In the case at bench, however, Sherry was not a party, having settled out of the underlying suit before her deposition. In any case, the statute does not contemplate the imposition of sanctions against an attorney in favor of that attorney's own client. Instead, section 128.5 enables a trial court to impose sanctions against an attorney, a client/party, or both, and in favor of another, opposing party to pay reasonable expenses, including attorney's fees, which another, opposing party incurs because of frivolous or dilatory bad-faith actions or tactics.
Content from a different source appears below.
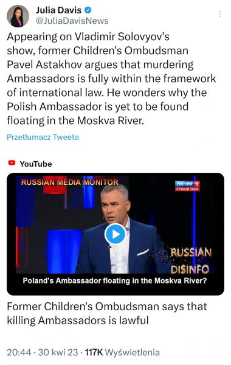Open the Julia Davis display name

tap(58, 10)
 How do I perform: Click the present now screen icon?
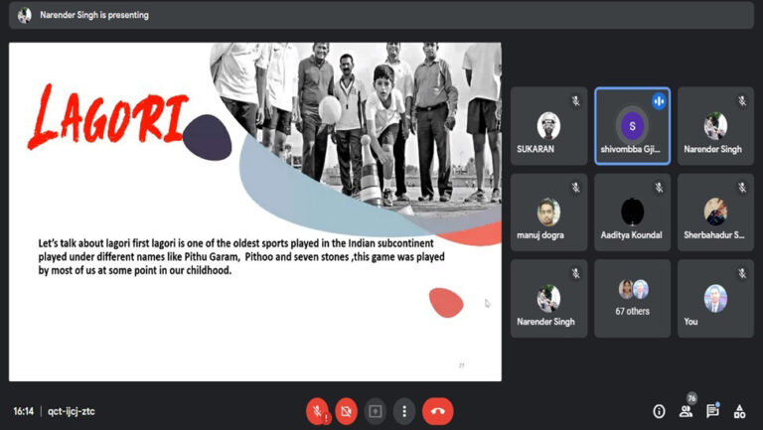point(376,411)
Cases imposing section 128.5 sanctions do so only against a party or a party's attorney, and in favor of an opposing party or an opposing party's attorney. (Ellis v. Roshei Corp. (1983) 143 Cal. App. 3d 642 [192 Cal.Rptr. 57)]; In re Marriage of Gumabao (1984) 150 Cal. App. 3d 572 [198 Cal. Rptr. 90]; Lavine v. Hospital of the Good Samaritan (1985) 169 Cal. App. 3d 1019 [215 Cal. Rptr. 708]; Karwasky v. Zachay (1983) 146 Cal. App. 3d 679 [194 Cal. Rptr. 292]; M. E. Gray Co. v. Gray (1985) 163 Cal. App. 3d 1025 [210 Cal. Rptr. 285]; Mungo v. UTA French Airlines (1985) 166 Cal. App. 3d 327 [212 Cal. Rptr. 369].) Section 128.5 does not give trial courts the power to [195 Cal. App. 3d 175] adjudicate attorney-client disputes of the kind which arose in the case at bench. fn. 2

[4] Section 128.5 reflects the Legislature's intent to broaden the trial court's power to award monetary sanctions to discourage frivolous litigation or delaying tactics. (City of Long Beach v. Bozek (1982) 31 Cal. 3d 527, 537 [183 Cal. Rptr. 86, 645 P.2d 137], cert. granted, judgment vacated and case remanded (1983) 459 U.S. 1095, reaffirmed and reissued (1983) 33 Cal. 3d 727.) To justify our interference with a sanction award, the trial court must have abused the discretion accorded it by the Legislature. (Luke v. Baldwin-United Corp. (1985) 167 Cal. App. 3d 664, 667-668 [213 Cal. Rptr. 654].)

[3b] Although the record may support the referee's findings factually, the sanctions awarded in the case at bench exceed the statute's jurisdictional scope. Section 128.5 does not extend so far as to enable a trial court to impose sanctions against the attorney of a nonparty in favor of that attorney's nonparty client. We therefore reverse the trial court's judgment, which disposition of the jurisdictional issue makes consideration of the remaining assignments of error on appeal unnecessary.


We reverse the trial court's judgment. Parties to bear their own costs on appeal.

Lucas and Devich, JJ., concurred.

FN 1. For the sake of brevity, hereinafter referred to as section 128.5.

FN 2. The parties indicate that Sherry has filed a pending civil action against Willis involving other causes of action arising out of these facts. We take this opportunity to state that our holding concerning the lack of section 128.5 jurisdiction in the case at bench is made without prejudice to some other pending action or any other appropriate remedy Sherry may have against Willis.